The sense of Polish nationalism was so strong among certain Polish intellectuals, that they warned repeatedly against assimilation into American culture. It was the duty of the Pole to someday return to liberate the homeland. The PNA newspaper Zgoda warned in 1900, "The Pole is not free to Americanize" because Poland's religion, language and nationality had been quote partially torn away by the enemies. In other words, "The Pole is not free to Americanize because wherever he is – he has a mission to fulfill."

==Contention with the Polish Roman Catholic Union of America==
Before the First World War, the PNA often found itself at odds with the Polish Roman Catholic Union of America, a fraternal organization founded in 1873. The basic outward differences between the two fraternals are often remarked. The PRCUA, the earlier and more conservative, tended to support the American Catholic hierarchy over lay groups such as parish councils. The younger PNA was more radical in outlook and generally championed lay leadership over the Church hierarchy.

However, the most important difference was that of world view. The PRCUA viewed the Polish American community in terms of okolica, or "local environment," which it viewed as the starting point for building cultural awareness. The PNA viewed the Polish American community in terms of naród, or "nation," which was constituted by the entire Polish people, at home and abroad, and took as its ultimate goal the reconstitution of divided Poland. The two fraternals were able to reconcile their differences after 1945 and have coexisted amicably for decades.

==Newspaper and current activities==
In 1881, the PNA's official newspaper Zgoda was established through the efforts of Frank Gryglaszewski, later Censor of the PNA. It was followed in 1908 by the Polish-language daily Dziennik Związkowy (Polish Daily News). In 1987, the AM radio station WPNA was established; the station was sold August 1, 2022.
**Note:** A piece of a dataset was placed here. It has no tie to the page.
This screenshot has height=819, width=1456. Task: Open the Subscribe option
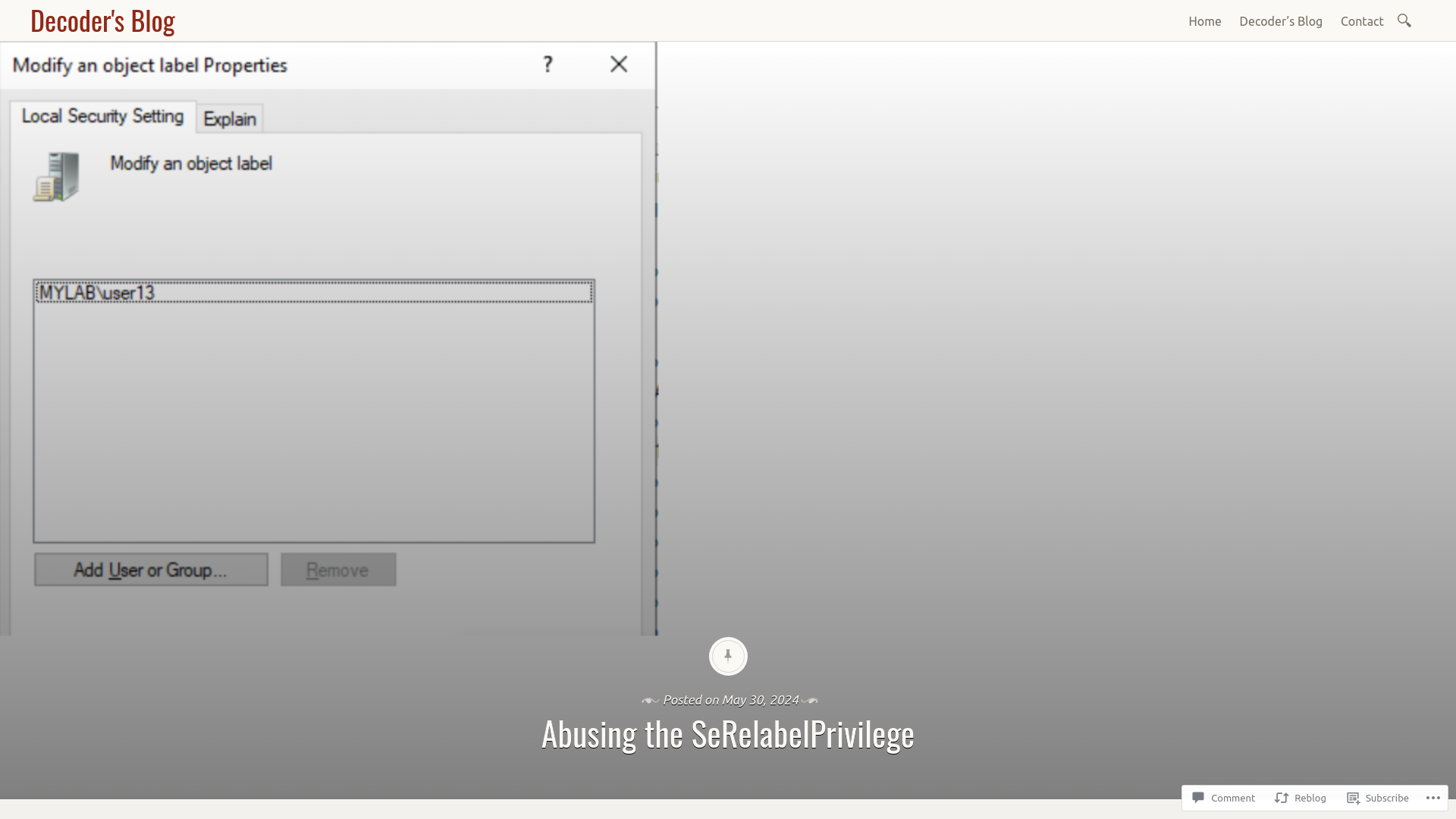(x=1386, y=797)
In the years 1912–1914 the PNA financially supported the Temporary Commission of Confederated Independence Parties. During World War I it collaborated with the Polish National League and the Polish National Committee in Paris. During World War II it backed the Polish Government in exile. In 1944 PNA under President Charles Rozmarek was a co-founder of the Polish American Congress (pol. Kongres Polonii Amerykańskiej), which shipped $150 million in goods to Polish refugees around the world.

Charles Rozmerek, the president from 1939 to 1969 built a political machine from the Chicago membership, and played a role in Chicago Democratic politics.

Since the end of the 19th century the PNA has been the largest Polish fraternal organization in the US with assets of $500 million as a result of insurance activity (the only requirement of membership is to buy an insurance policy – life, health etc.), and returns from banks and media they own.

==Administration==
The main authority of the organization is its Convention named Sejm Związkowy, held every 4 years, but the government is the Zarząd with the president of the PNA, and the Board of Directors (pol. Rada Dyrektorów). The supreme comptroller of the organization is Censor of the PNA (pol. cenzor ZNP), who is responsible only before the Sejm. The national headquarters of the Polish National Alliance is in the Forest Glen area of Chicago. The headquarters was relocated here in the 1970s from Chicago's Polish Triangle in West Town.